**Required work:** After locating the line with "724x1568 pixels.", reproduce that line and every one following it exactly, up to the end of the entries.

Records from a dataset
────

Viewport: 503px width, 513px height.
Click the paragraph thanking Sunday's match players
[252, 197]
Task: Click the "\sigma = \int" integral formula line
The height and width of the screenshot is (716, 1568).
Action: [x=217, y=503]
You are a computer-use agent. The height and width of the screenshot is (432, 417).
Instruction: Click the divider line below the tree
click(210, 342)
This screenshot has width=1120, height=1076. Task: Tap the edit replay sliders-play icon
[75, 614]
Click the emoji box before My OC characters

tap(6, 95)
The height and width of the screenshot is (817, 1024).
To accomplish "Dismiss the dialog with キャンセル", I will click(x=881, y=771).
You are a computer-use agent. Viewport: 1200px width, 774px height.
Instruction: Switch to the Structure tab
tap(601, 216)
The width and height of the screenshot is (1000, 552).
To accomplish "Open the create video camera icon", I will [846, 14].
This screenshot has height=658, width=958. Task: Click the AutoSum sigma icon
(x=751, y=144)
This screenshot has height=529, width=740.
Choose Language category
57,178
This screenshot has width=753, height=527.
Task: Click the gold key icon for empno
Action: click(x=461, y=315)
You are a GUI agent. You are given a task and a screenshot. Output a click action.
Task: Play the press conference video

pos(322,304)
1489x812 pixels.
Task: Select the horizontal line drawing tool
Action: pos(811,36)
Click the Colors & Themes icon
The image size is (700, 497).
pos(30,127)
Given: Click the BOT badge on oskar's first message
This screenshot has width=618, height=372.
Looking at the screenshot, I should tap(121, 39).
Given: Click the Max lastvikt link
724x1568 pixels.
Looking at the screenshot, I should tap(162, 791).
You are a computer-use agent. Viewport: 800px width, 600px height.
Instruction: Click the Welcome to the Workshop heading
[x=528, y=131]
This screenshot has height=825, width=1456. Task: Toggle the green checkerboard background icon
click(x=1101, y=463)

────

**Completed exercise:**
724x1568 pixels.
Looking at the screenshot, I should tap(162, 791).
You are a computer-use agent. Viewport: 800px width, 600px height.
Instruction: Click the Welcome to the Workshop heading
[x=528, y=131]
This screenshot has height=825, width=1456. Task: Toggle the green checkerboard background icon
click(x=1101, y=463)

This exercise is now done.